The media also share good news, but the audience talks more about the scary stuff. Happy news is also celebrated at the nursing home, but it can be hard to come by.
After a sleepless night, I gave passing thought to skipping church. Instead, I went and asked for prayer. “I’m here by faith.” My physical health didn’t improve but my attitude did.
Did my prayer request reflect bad news—bad health? Or good news? God’s peace? Perhaps it wasn’t either/or, but both/and. It depended on how I looked at it.
Last spring, I wrote cheers declaring “My God will fight” to combat my fears when awaiting surgery. Last month, during a heart catheterization. I faced possible heart stints and blood transfusions in perfect peace. (My heart is in the same shape after ten years. A miracle!)
My cousin Jan experienced an early brush with simultaneous loss—her mother’s death and divorce. That time They prepared her for the ordeal when her son almost died from a traffic accident.

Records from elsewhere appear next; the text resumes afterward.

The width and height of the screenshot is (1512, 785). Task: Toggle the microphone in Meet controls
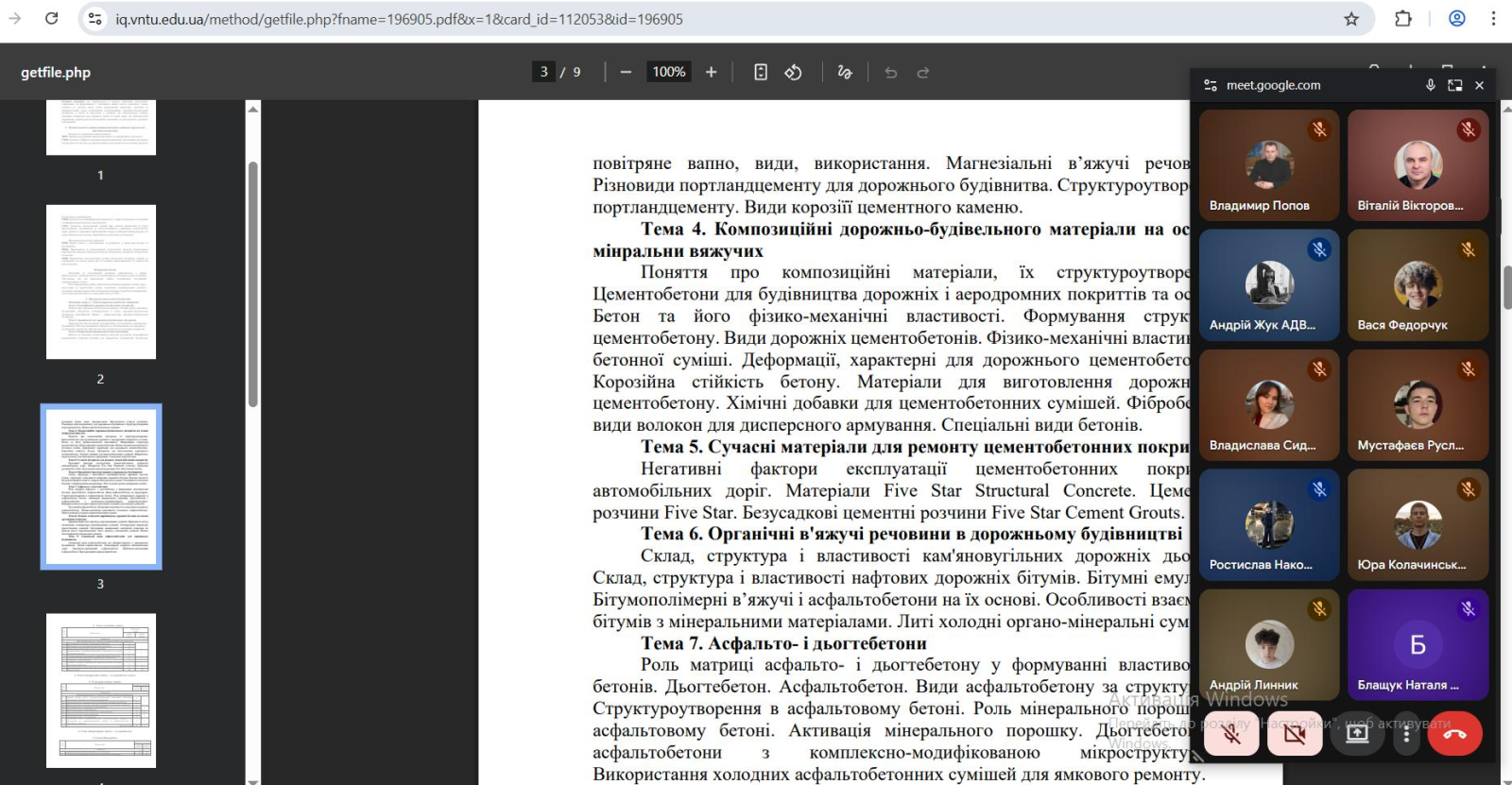[1231, 734]
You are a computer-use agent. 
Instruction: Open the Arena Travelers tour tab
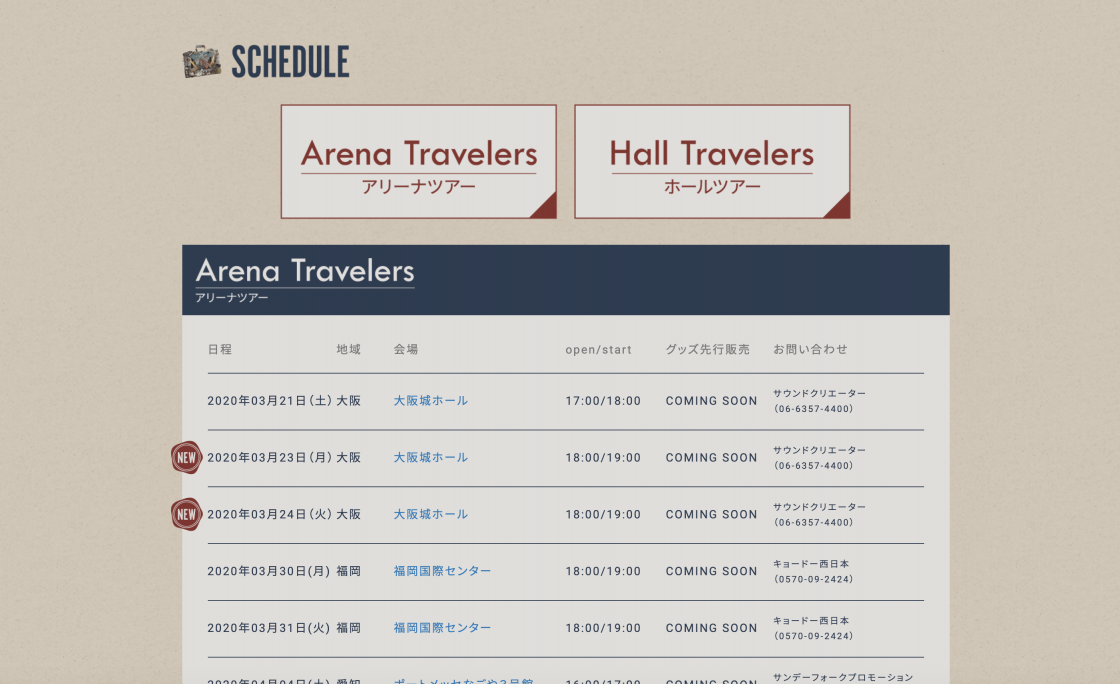coord(419,161)
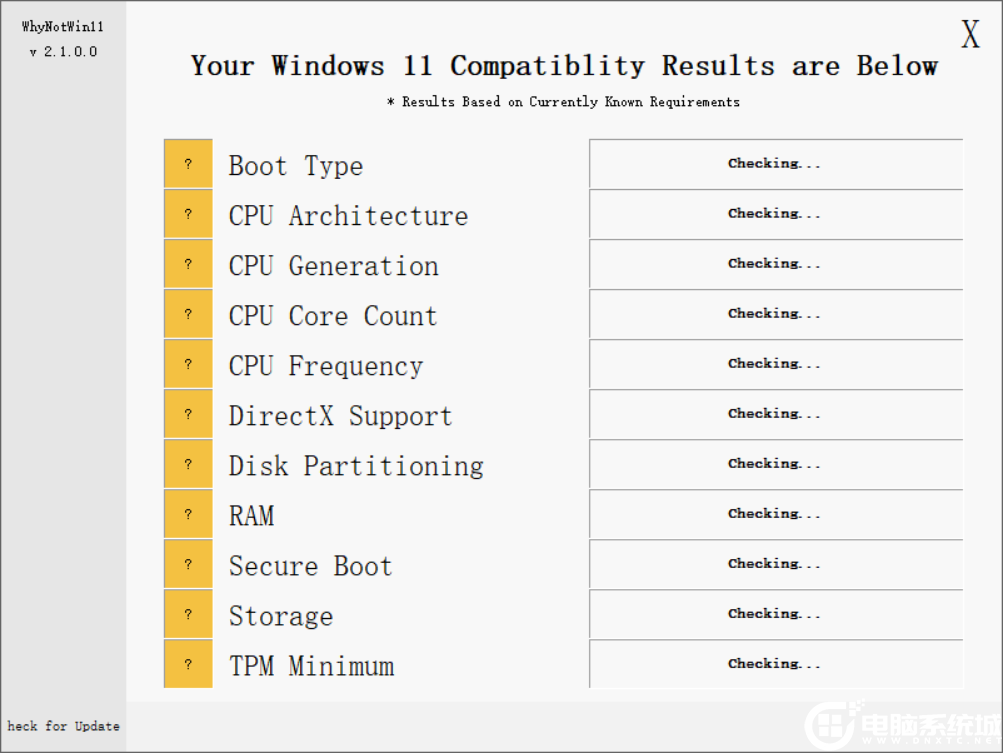Open help for DirectX Support
The height and width of the screenshot is (753, 1003).
click(x=188, y=413)
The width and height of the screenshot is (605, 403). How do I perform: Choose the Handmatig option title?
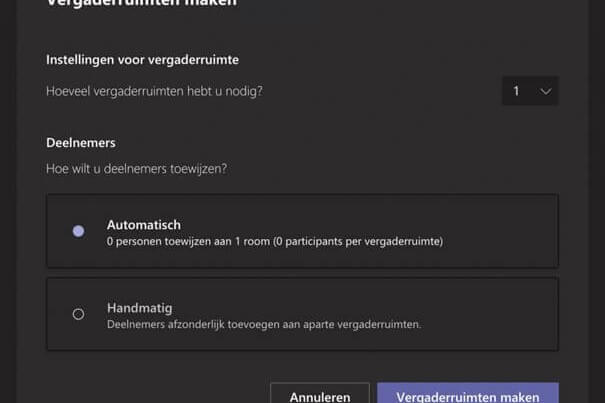click(139, 308)
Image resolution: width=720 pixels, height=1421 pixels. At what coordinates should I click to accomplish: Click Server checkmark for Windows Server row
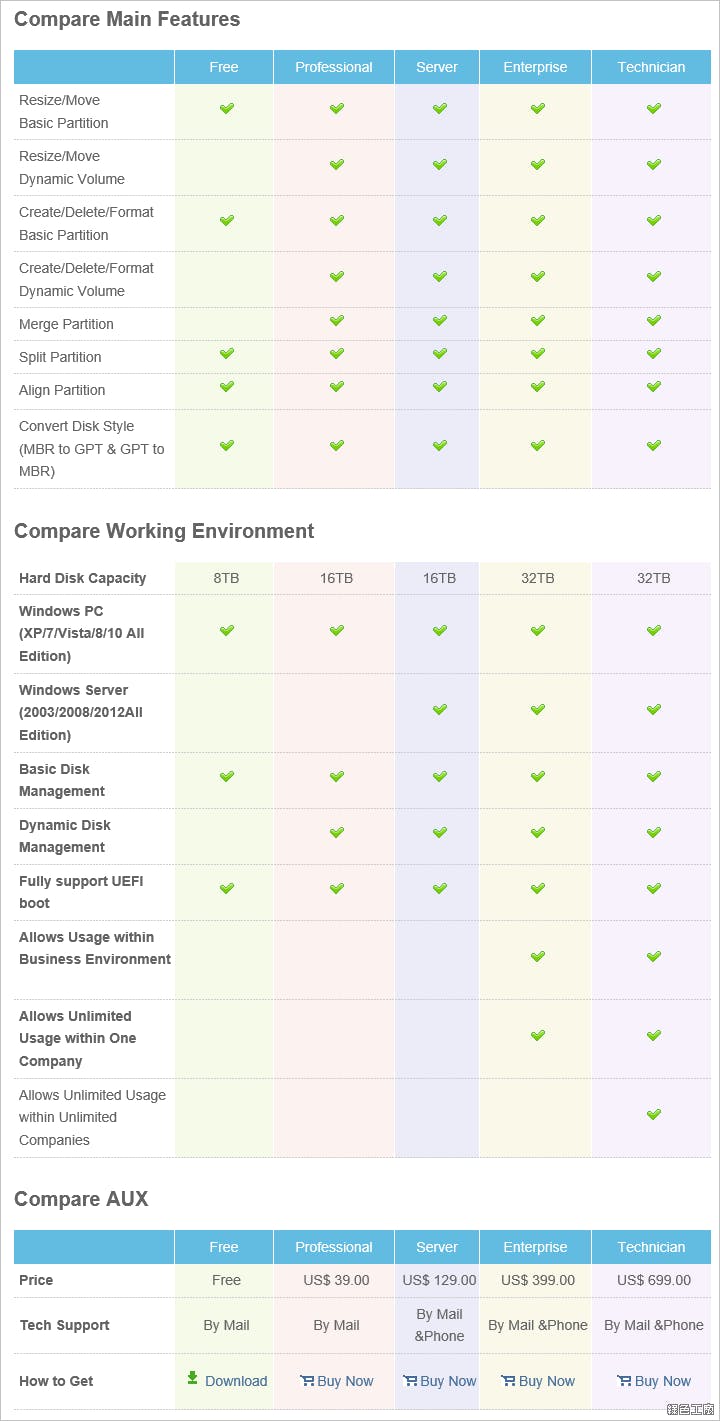[x=439, y=710]
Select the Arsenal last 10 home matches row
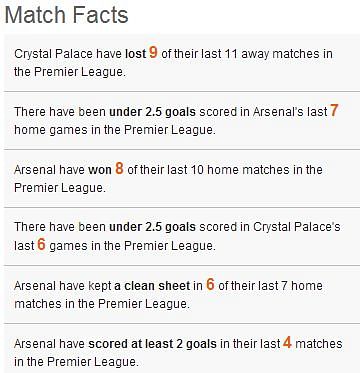Viewport: 360px width, 373px height. tap(182, 178)
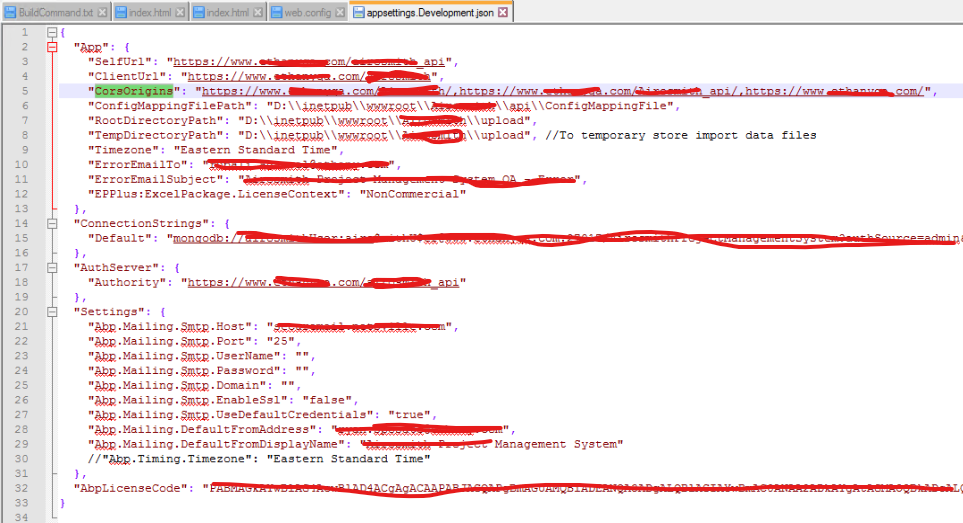963x523 pixels.
Task: Click line number 15 in the gutter
Action: click(22, 238)
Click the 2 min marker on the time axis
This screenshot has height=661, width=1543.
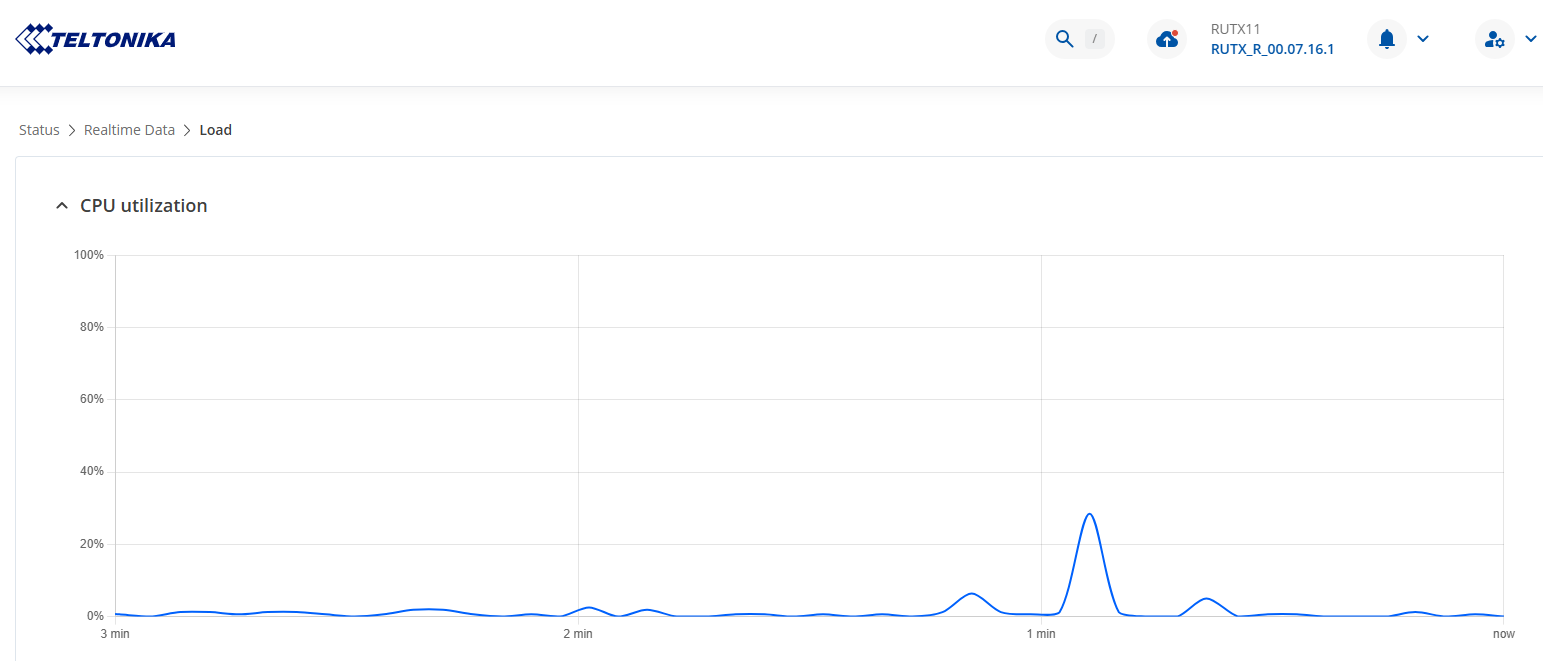[578, 634]
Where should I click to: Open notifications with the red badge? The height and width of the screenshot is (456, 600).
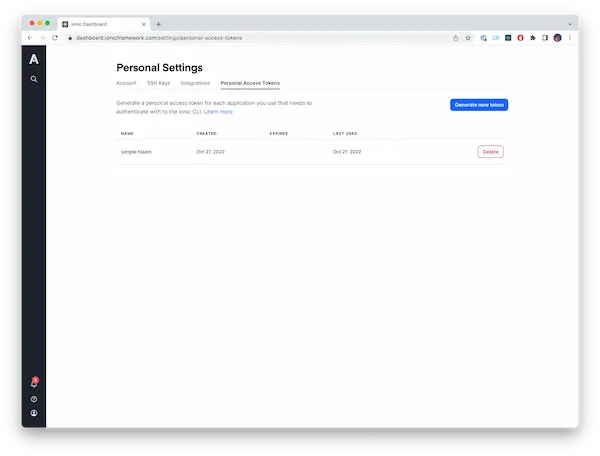coord(34,384)
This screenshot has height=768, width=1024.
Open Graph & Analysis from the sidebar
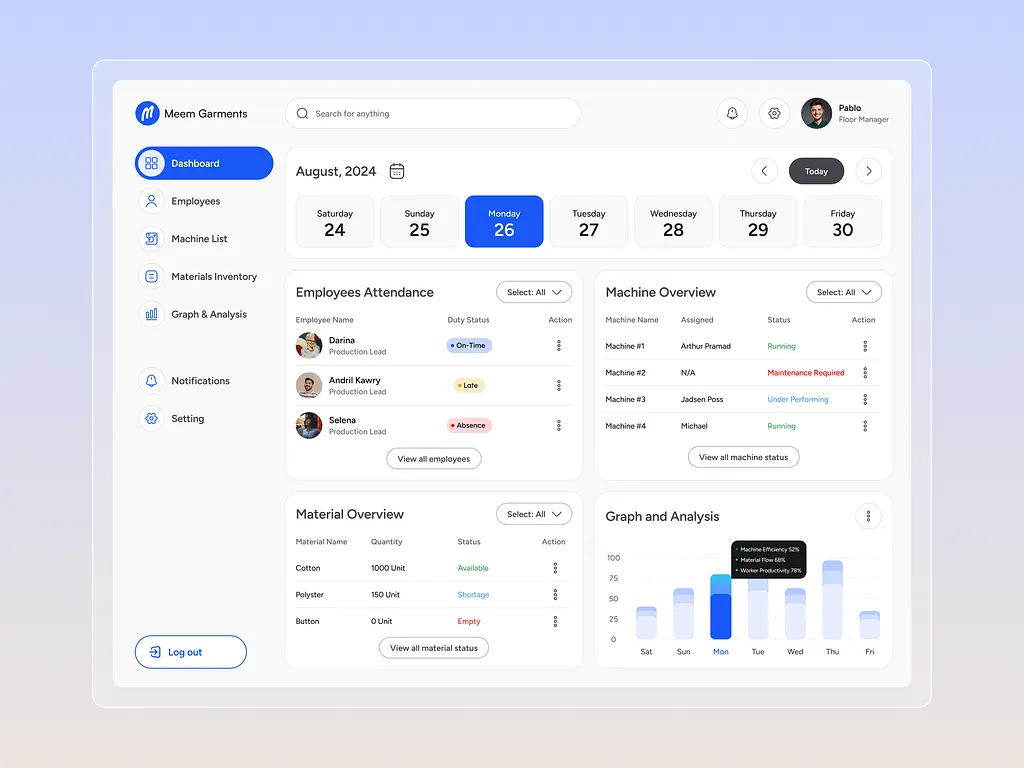click(151, 314)
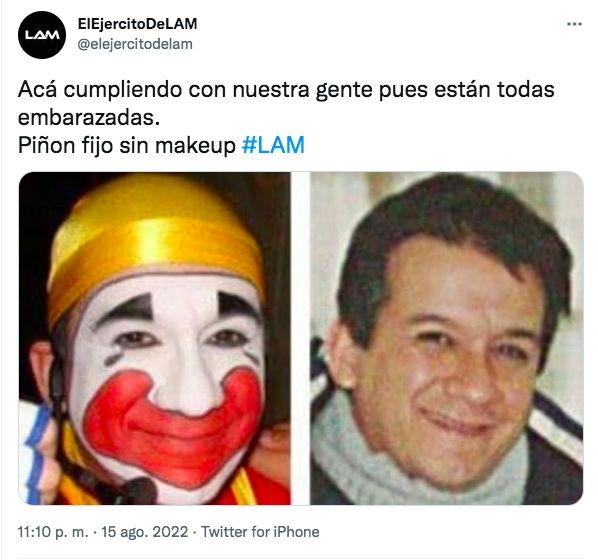The height and width of the screenshot is (560, 598).
Task: Click the white divider between the two photos
Action: (301, 338)
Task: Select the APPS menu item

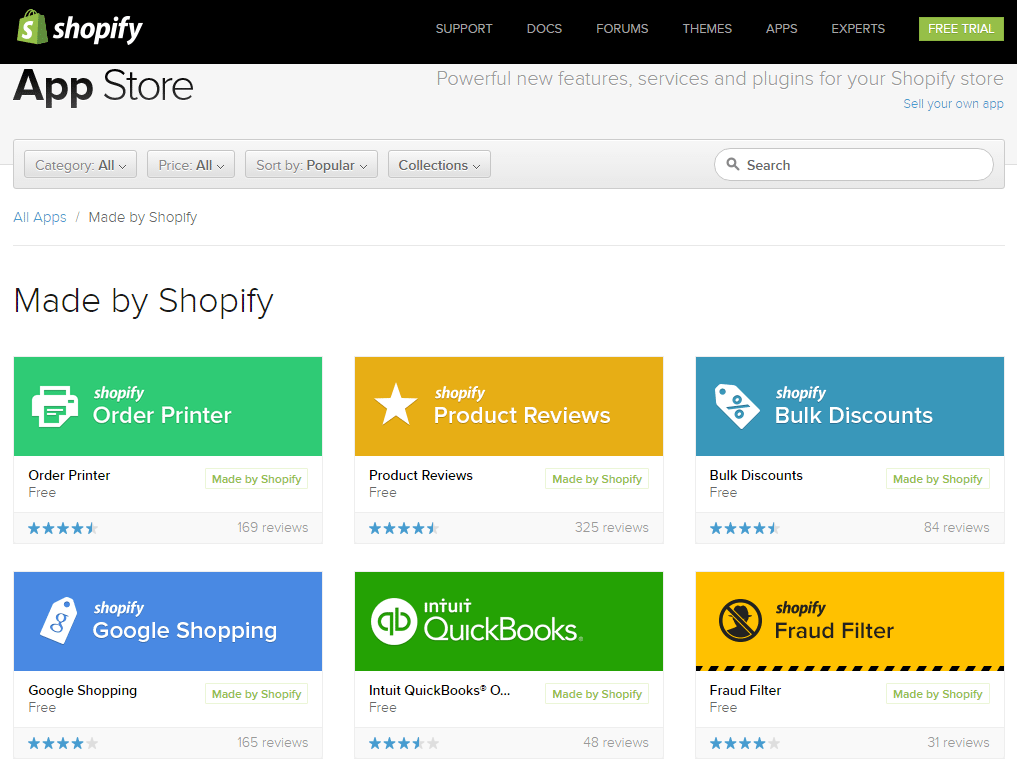Action: pos(781,29)
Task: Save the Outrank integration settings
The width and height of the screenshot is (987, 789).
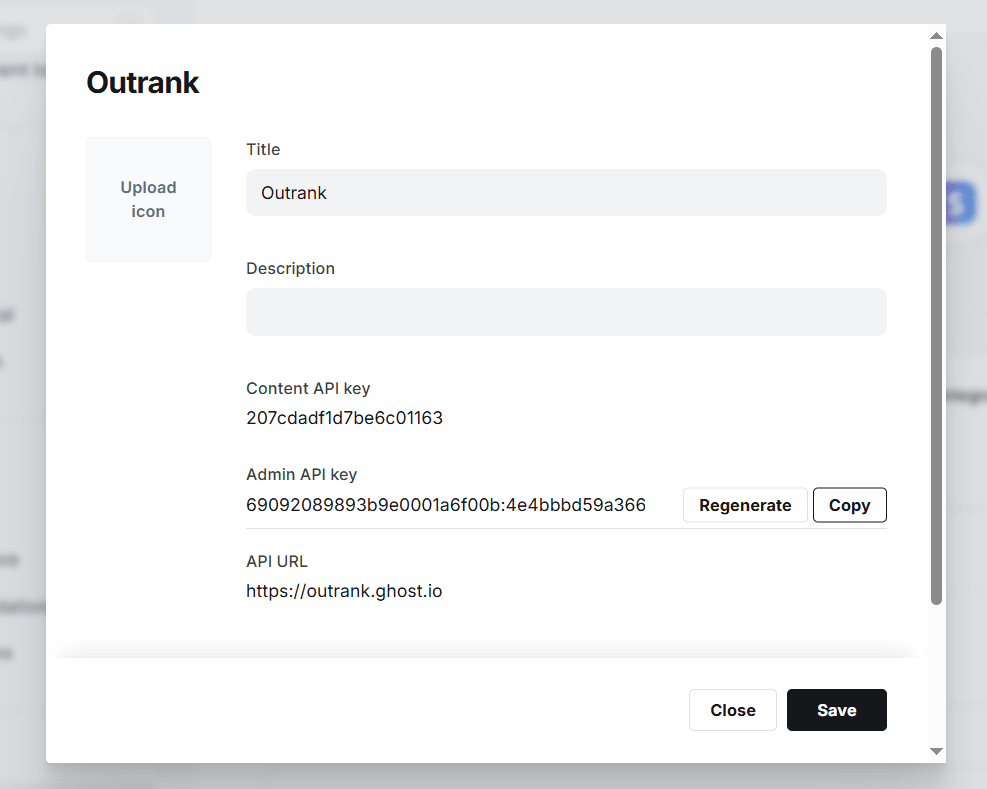Action: pyautogui.click(x=836, y=710)
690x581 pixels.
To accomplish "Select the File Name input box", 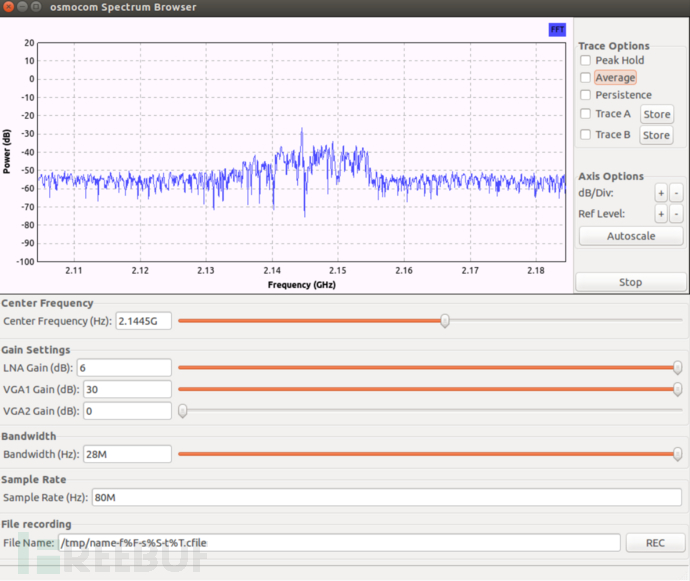I will click(x=338, y=543).
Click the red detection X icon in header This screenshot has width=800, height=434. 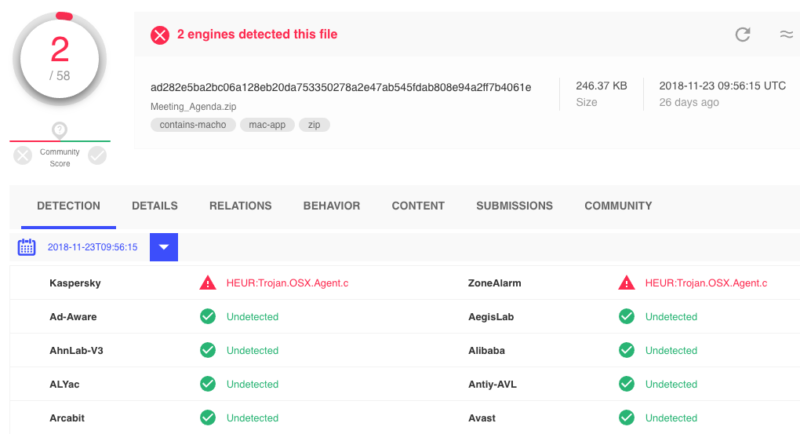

Look at presidential elections. Opposite camps battle until the polls close, convinced their candidate is the best for the country. After election night, a good percentage of the population is disappointed with the results.
If I allow myself to be afraid of bad news, I’ll in a constant state of distress. Consider rain storms. Rain falls, creatiing both natural disasters as well providing necessary refreshment. The news, like the rain, is neutral by itself. What varies is how I respond.
When I first started to earn income from writing, I hoped to pay down debt and build a savings account. But it arrived when my car needed repair and after my glasses broke. The good financial news I’d anticipated could have turned into discouragement. Over time, I learned to thank God for providing for unexpected expenses and letting go of my plans.
The incognito author of Psalm 112 says people don’t have be afraid of bad news. That’s good to hear, because it comes our way frequently.
The psalmist isn’t concerned about the news, good or bad. The point is “their hearts are steadfast, trusting the Lord.”
That’s how we can be sure we can withstand daily news: To stand secure in the circle of God’s loving care.